START PROVIDED RECORDS
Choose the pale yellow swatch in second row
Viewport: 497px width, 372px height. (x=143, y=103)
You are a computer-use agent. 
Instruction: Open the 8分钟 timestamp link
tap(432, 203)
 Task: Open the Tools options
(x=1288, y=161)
END PROVIDED RECORDS
PROBLEM DETAILS
The required output is the lines from the one holding "Instruction: Open the 8分钟 timestamp link" through the last line of the entries above, copied exactly.

RESULT
Instruction: Open the 8分钟 timestamp link
tap(432, 203)
 Task: Open the Tools options
(x=1288, y=161)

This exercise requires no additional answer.